● Task goal
Copy the following data line for line, without changing anything.

════════════════════

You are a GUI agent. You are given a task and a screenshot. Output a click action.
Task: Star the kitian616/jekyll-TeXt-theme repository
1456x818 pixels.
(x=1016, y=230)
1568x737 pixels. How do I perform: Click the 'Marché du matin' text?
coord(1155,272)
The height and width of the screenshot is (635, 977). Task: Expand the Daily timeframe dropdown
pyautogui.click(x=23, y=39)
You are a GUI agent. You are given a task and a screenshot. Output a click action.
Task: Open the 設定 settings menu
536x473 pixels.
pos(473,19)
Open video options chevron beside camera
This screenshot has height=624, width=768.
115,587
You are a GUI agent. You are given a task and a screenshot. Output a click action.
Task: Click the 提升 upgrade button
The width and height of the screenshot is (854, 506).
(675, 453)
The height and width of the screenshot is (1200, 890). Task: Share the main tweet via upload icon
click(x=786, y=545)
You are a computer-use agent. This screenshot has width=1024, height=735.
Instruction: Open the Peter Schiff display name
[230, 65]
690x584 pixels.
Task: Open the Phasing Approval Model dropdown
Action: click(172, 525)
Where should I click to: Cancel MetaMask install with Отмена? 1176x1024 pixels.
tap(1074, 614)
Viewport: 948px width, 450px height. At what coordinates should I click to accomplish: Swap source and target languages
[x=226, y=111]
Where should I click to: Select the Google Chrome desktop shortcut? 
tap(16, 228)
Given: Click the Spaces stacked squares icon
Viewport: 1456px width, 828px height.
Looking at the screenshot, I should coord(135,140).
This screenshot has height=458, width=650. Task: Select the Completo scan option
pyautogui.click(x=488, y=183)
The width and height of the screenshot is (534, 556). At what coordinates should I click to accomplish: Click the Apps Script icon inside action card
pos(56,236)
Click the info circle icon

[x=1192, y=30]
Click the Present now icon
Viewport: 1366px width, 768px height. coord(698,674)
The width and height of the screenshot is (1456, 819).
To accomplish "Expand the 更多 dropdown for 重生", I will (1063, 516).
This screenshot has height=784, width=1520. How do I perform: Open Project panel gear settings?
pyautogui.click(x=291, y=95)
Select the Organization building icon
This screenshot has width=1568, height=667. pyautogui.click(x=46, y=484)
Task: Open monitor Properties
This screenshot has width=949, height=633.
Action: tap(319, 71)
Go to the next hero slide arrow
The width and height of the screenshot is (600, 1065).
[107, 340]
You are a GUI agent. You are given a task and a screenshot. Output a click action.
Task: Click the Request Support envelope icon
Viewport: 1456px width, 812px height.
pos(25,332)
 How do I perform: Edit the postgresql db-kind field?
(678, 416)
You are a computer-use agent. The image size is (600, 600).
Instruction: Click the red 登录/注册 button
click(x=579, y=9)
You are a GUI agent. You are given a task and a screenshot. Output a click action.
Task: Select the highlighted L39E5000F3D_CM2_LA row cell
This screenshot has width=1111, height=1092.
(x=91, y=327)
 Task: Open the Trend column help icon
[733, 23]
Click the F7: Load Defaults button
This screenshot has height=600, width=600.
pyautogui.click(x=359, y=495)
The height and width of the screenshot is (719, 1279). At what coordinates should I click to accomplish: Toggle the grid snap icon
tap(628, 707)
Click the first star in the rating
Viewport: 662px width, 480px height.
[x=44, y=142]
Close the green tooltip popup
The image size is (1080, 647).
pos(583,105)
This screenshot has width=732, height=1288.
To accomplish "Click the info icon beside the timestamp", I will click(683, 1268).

════════════════════

● Exercise result
You are a GUI agent. You are given a task and a screenshot. Output a click action.
Task: Star the kitian616/jekyll-TeXt-theme repository
1456x818 pixels.
(x=1016, y=230)
1568x737 pixels. How do I perform: Click the 'Marché du matin' text?
coord(1155,272)
The height and width of the screenshot is (635, 977). Task: Expand the Daily timeframe dropdown
pyautogui.click(x=23, y=39)
You are a GUI agent. You are given a task and a screenshot. Output a click action.
Task: Open the 設定 settings menu
536x473 pixels.
pos(473,19)
Open video options chevron beside camera
This screenshot has height=624, width=768.
115,587
You are a GUI agent. You are given a task and a screenshot. Output a click action.
Task: Click the 提升 upgrade button
The width and height of the screenshot is (854, 506).
(675, 453)
The height and width of the screenshot is (1200, 890). Task: Share the main tweet via upload icon
click(x=786, y=545)
You are a computer-use agent. This screenshot has width=1024, height=735.
Instruction: Open the Peter Schiff display name
[230, 65]
690x584 pixels.
Task: Open the Phasing Approval Model dropdown
Action: click(172, 525)
Where should I click to: Cancel MetaMask install with Отмена? 1176x1024 pixels.
tap(1074, 614)
Viewport: 948px width, 450px height. At what coordinates should I click to accomplish: Swap source and target languages
[x=226, y=111]
Where should I click to: Select the Google Chrome desktop shortcut? 
tap(16, 228)
Given: Click the Spaces stacked squares icon
Viewport: 1456px width, 828px height.
Looking at the screenshot, I should coord(135,140).
This screenshot has height=458, width=650. Task: Select the Completo scan option
pyautogui.click(x=488, y=183)
The width and height of the screenshot is (534, 556). At what coordinates should I click to accomplish: Click the Apps Script icon inside action card
pos(56,236)
Click the info circle icon

[x=1192, y=30]
Click the Present now icon
Viewport: 1366px width, 768px height. coord(698,674)
The width and height of the screenshot is (1456, 819).
To accomplish "Expand the 更多 dropdown for 重生", I will (1063, 516).
This screenshot has height=784, width=1520. How do I perform: Open Project panel gear settings?
pyautogui.click(x=291, y=95)
Select the Organization building icon
This screenshot has width=1568, height=667. pyautogui.click(x=46, y=484)
Task: Open monitor Properties
This screenshot has width=949, height=633.
Action: tap(319, 71)
Go to the next hero slide arrow
The width and height of the screenshot is (600, 1065).
[107, 340]
You are a GUI agent. You are given a task and a screenshot. Output a click action.
Task: Click the Request Support envelope icon
Viewport: 1456px width, 812px height.
pos(25,332)
 How do I perform: Edit the postgresql db-kind field?
(678, 416)
You are a computer-use agent. The image size is (600, 600).
Instruction: Click the red 登录/注册 button
click(x=579, y=9)
You are a GUI agent. You are given a task and a screenshot. Output a click action.
Task: Select the highlighted L39E5000F3D_CM2_LA row cell
This screenshot has width=1111, height=1092.
(x=91, y=327)
 Task: Open the Trend column help icon
[733, 23]
Click the F7: Load Defaults button
This screenshot has height=600, width=600.
pyautogui.click(x=359, y=495)
The height and width of the screenshot is (719, 1279). At what coordinates should I click to accomplish: Toggle the grid snap icon
tap(628, 707)
Click the first star in the rating
Viewport: 662px width, 480px height.
[x=44, y=142]
Close the green tooltip popup
The image size is (1080, 647).
pos(583,105)
This screenshot has width=732, height=1288.
To accomplish "Click the info icon beside the timestamp", I will click(683, 1268).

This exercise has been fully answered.